# Atv...



## walleyeassasin (Jan 9, 2010)

Just wondering if anyone knows the answers..I have a revoked license and a quad..am I able to opperate it on ice for fishing?

Outdoor Hub mobile, the outdoor information engine


----------



## gum ball bill (Jan 3, 2011)

I belive that you can if you only drive it on the ice and not on any public roads


----------



## shady oaks (Aug 2, 2005)

No offense, but if you're truly concerned weather or not you're going to get in trouble, I'd be asking this question to somebody that will be enforcing any punishment. 

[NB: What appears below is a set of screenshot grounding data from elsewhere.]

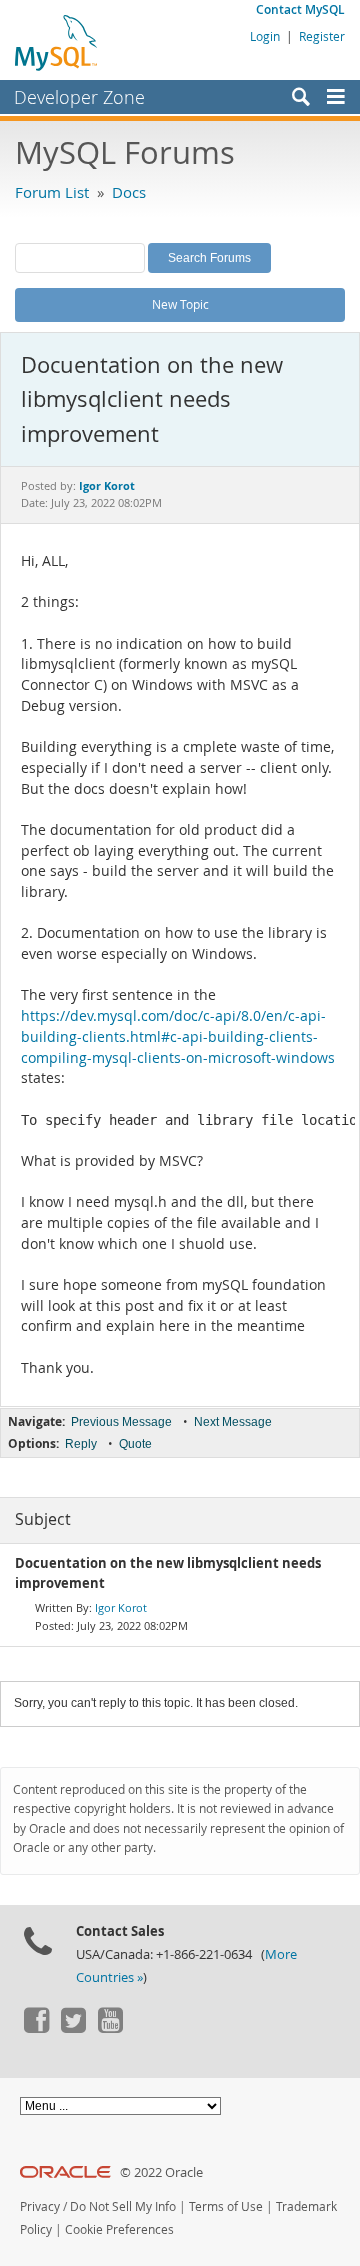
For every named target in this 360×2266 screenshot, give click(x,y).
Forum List (52, 192)
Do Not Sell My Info (123, 2206)
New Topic (180, 304)
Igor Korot (121, 1607)
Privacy (40, 2206)
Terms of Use (226, 2206)
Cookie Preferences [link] (119, 2229)
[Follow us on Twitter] (73, 2028)
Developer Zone (79, 97)
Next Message (233, 1422)
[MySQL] (57, 42)
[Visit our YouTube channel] (110, 2028)
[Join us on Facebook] (36, 2028)
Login (265, 36)
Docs (129, 192)
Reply (81, 1444)
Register (322, 36)
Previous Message (121, 1422)
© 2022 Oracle (161, 2172)
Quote (135, 1444)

Call the DNR from a buddies phone if you want to stay of the radar .


----------



## MUDDY4LIFE (Apr 13, 2001)

:lol:
Just because somebody wears a badge, does not mean they know and understand ORV laws.Far too many ORVers accept a law enforcement officers answer to their ORV questions as the word of God because of the badge, when in fact, many of the everyday street cops/sheriffs dont have a clue as to the real answer to your question. 

But to answer your question, 

Effective Oct 1st of 2000, if your license to operate an automobile has been suspended [ regardless of in which state the suspension originated ] YOU MAY NOT OPERATE AN OFF-ROAD VEHICLE IN MICHIGAN.


----------